2.5. Neural Network Hedging Methodology
An alternative to the classic hedging described above is hedging by training a neural network to buy/sell assets that will minimize the percentage change in the net position of the portfolio of VA liabilities and assets from day to day. This is done by constructing a neural network with the same inputs as the neural network described above to price the guarantees. Like the neural network used for pricing, the network contains a single hidden layer of ten nodes. However, instead of the output layer only containing one node for the liability value, the output layer contains nodes that correspond to different assets used to hedge the portfolio. In this paper, the only assets we assumed available for constructing the hedging portfolio were the same two assets used in the delta-rho hedging methodology, namely “stocks” and “bonds” as described above. Thus, the architecture of the network can be described as 10-10-2. The logic for choosing this architecture parallels that for the pricing neural network, though other configurations could be used. Also, while we only chose to use the two specified assets for this study, we note that one of the benefits of this methodology is its flexibility; it could be made to work with many different sets of available assets.
To summarize the methodology, this hedging neural network uses the same inputs as used in the pricing neural network described above and puts out the quantity of each asset to buy/sell and can be trained to buy/sell assets that will minimize some error function related to the goal of creating the hedge. This reduces the computational cost for obtaining the information needed to hedge the portfolio because a single pass through a neural network involves significantly less computation than simulating a large number of economic paths four different times to find the delta and the rho.
2.6. Neural Network Training
An important aspect of using a neural network for machine learning is training the weights between the nodes in order to better learn the relationship between model inputs and outputs. The simplest algorithm is a so-called “gradient descent”, where the derivative of some error function (typically a sum of squares error function for regression applications, or a cross-entropy error function for classification problems) is taken with respect to each weight. Then, each weight is updated by moving it in the negative direction of its element of the gradient, scaled by some learning rate. A challenge associated with this approach is that if the learning rate is too large, the network will skip over global or local minima and never converge, and if the learning rate is too small, training will take a long time to converge. For this study, the error function chosen was a key determinant in the performance of the neural network; in
Section 3.2, we explore the ramifications of changing the error function.
Alternatives to gradient descent include the resilient backpropagation algorithm (RPROP), scaled conjugate gradient descent (SCGD), and the Broyden-Fletcher-Goldsharb-Shanno algorithm (BFGS). (
Riedmiller 1994;
Møller 1993) RPROP is an algorithm that updates each weight only based on the sign of the gradient. It then increases the size of the step for each weight as long as that weight maintains the sign for its gradient. If the sign of the gradient for a particular weight changes, the size of the step for that weight is decreased and the step size begins moving in the opposite direction. RPROP is fast, initially, because it uses only first order information but can be slower to converge overall because the use of only first order information makes it difficult for the algorithm to converge towards the end of training.
SCGD is an algorithm that improves on simple gradient descent using a second order approximation to the error function to find an appropriate learning rate at each iteration. BFGS uses a more complete second order approximation and also a line search to determine the appropriate step size and direction for each weight.

* Supplied records
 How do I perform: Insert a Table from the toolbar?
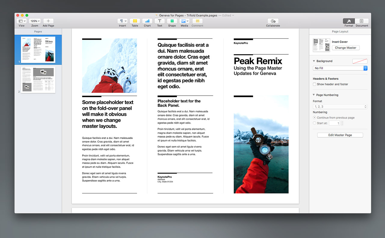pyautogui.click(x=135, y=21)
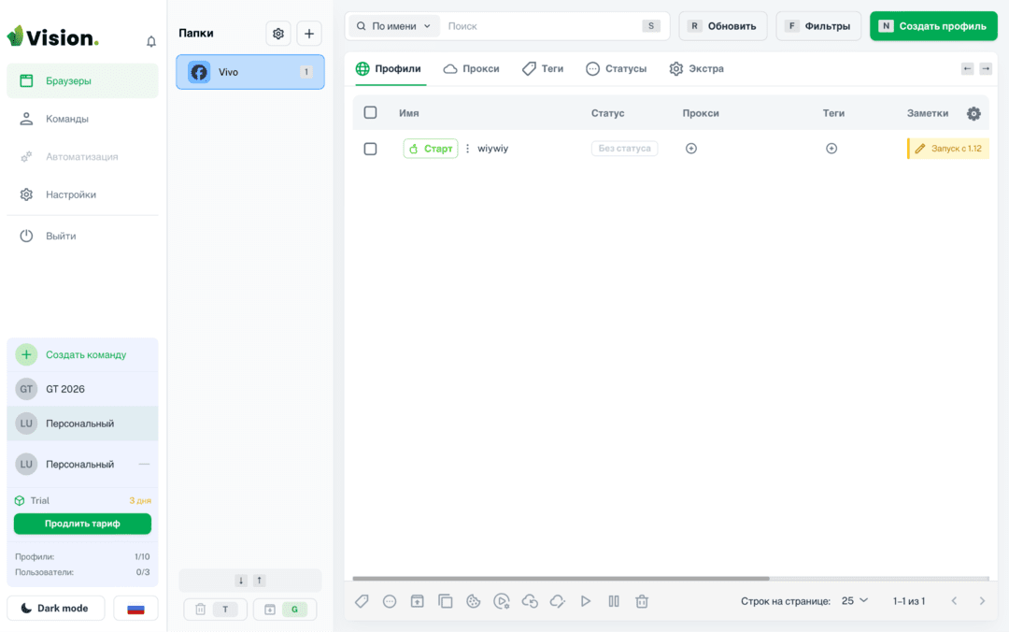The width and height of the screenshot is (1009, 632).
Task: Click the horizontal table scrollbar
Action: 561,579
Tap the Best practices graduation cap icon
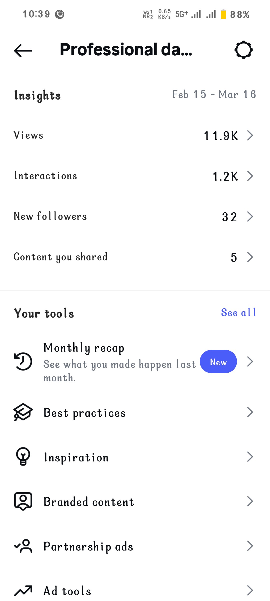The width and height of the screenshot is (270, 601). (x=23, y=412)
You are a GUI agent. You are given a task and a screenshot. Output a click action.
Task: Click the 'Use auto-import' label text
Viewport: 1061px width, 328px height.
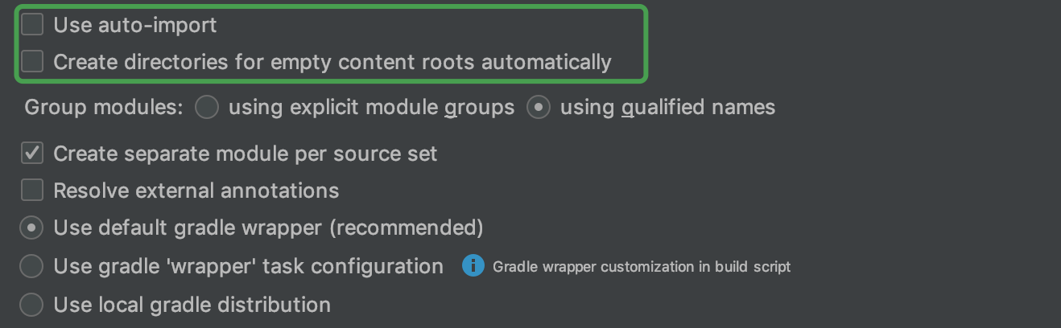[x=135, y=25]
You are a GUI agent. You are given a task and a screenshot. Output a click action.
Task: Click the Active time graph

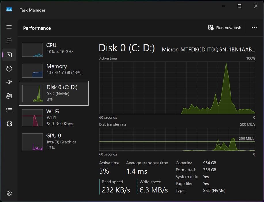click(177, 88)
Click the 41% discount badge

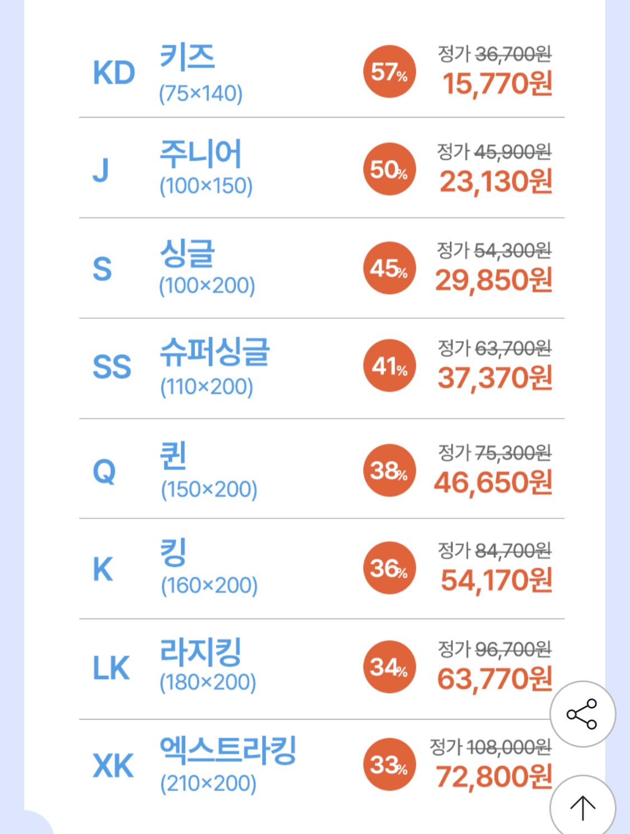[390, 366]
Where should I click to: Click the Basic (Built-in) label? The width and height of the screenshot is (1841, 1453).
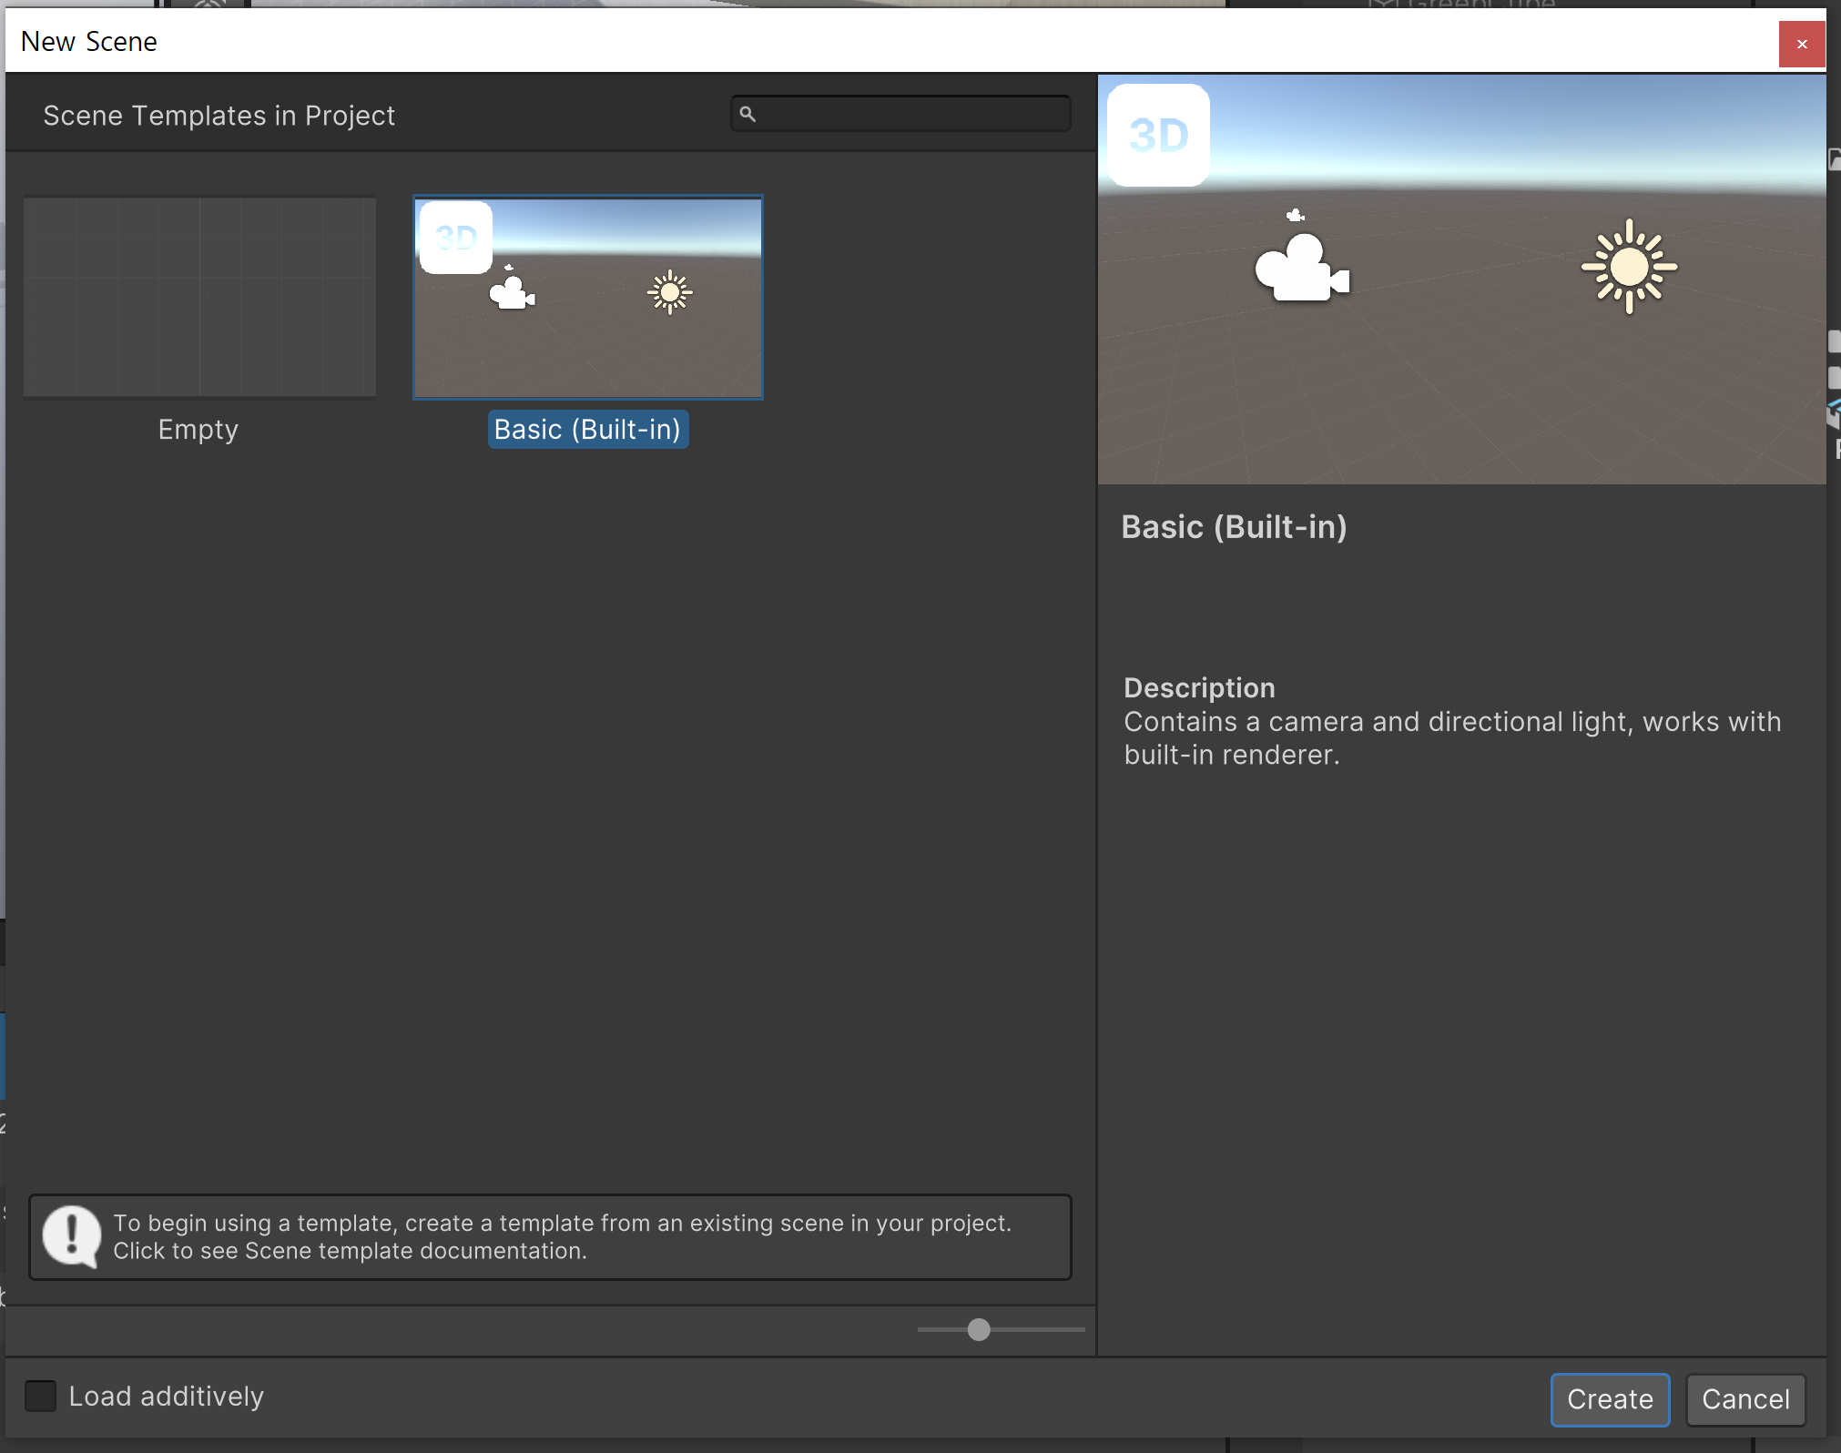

* * *

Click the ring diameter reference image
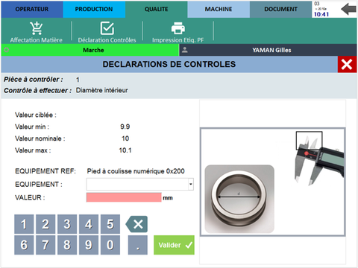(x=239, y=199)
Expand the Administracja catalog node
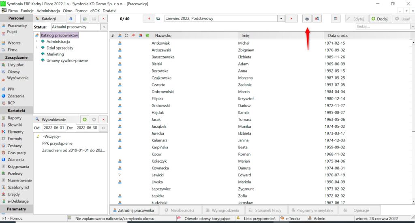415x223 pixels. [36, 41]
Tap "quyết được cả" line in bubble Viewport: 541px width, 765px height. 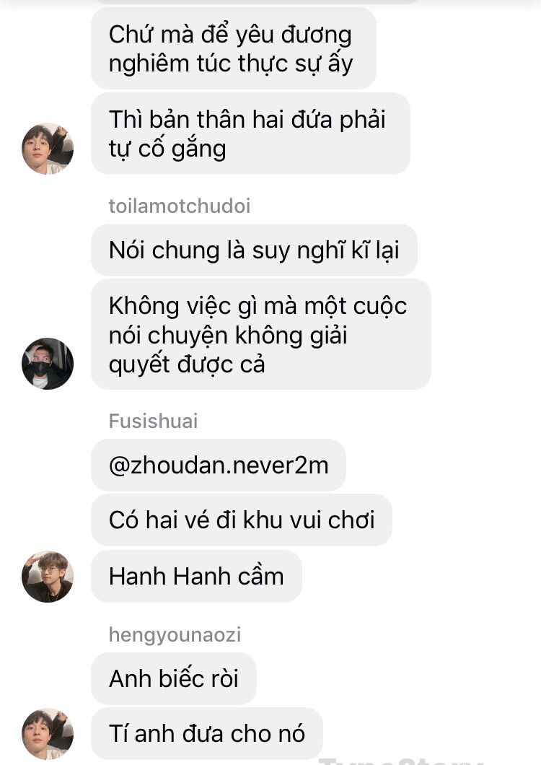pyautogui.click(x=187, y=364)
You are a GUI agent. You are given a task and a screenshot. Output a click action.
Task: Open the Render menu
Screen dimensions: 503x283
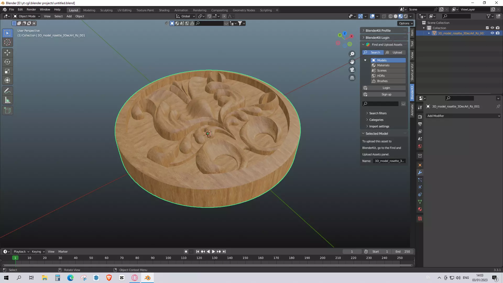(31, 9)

* Problem set
1) By their abbreviations, name every alternative to gradient descent that the neural network hedging passage mentions.
2) According to the neural network hedging passage, how many nodes are in the hidden layer of the hedging network?
3) Pick up the neural network hedging passage right after its final sentence and keep writing it.

* The replies
1) RPROP, SCGD, BFGS

2) Ten.

3)
For the results in this paper, the BFGS algorithm was used as implemented in the nnet package in R (
Venables and Ripley 2002;
R Core Team 2017). However, parts of the analysis were also run with the SCGD algorithm, with comparable performance. We found that the RPROP algorithm provides a faster initial reduction in error but converges to a desired level of accuracy more slowly than with the other two algorithms, and sometimes fails to converge entirely.
We prepared the dataset by splitting the data into a training set and a testing set. Specifically, 80% of the data were used for the training set, while the remaining 20% were used for testing; we randomly chose the points to be placed into each set. There were in total 2530 data points, 2023 of which were used for training, while the remaining 507 were used for testing. This method of partitioning the data for training and testing (i.e., a randomly chosen 80/20 split) is rather common in neural network applications.
4. Conclusions
The results of the previous section demonstrate that neural networks can indeed be used effectively to price as well as hedge various types of VA GMxB guarantees. When using neural networks in this manner, we see a significant gain in efficiency (speed) when compared to the traditional pricing and hedging methodologies. In some cases, the performance of the neural network was markedly superior, whereas in other cases, the performance is comparable to traditional methods, but in all cases, the relative efficiency gains were quite significant.
In some hedging scenarios, the neural network can tend to overinvest to assets to form the hedge portfolio, sometimes resulting in unreasonably large capital requirements. Using different tolerance thresholds in the error function when training the network can largely control this tendency and can significantly impact on the results; there is often a tradeoff between quality of the hedge (as measured by our HE1 metric) and the cost of capital required for the hedging assets. Of course, whether this tradeoff is worthwhile will depend on the cost of capital relative to the benefit of the more efficient calculations, cost of computing resources, and other considerations.
In this paper, we have demonstrated that there can be significant efficiency gains over traditional models when we utilize neural networks for the pricing of various VA guarantees; we found these gains consistently over four of the more popular types of GMxB guarantees: GMDB, GMAB, GMDB, and GMWB. We have also shown that it is possible to use neural networks to hedge these types of VA guarantees, as an alternative to the traditional delta-rho methodology using MC simulations. We have experimented with different tolerances (thresholds) in the error function used to train the neural networks and have examined the resulting hedging performance using a variant of the HE1 metric. In all cases, the neural networks exhibited promising results.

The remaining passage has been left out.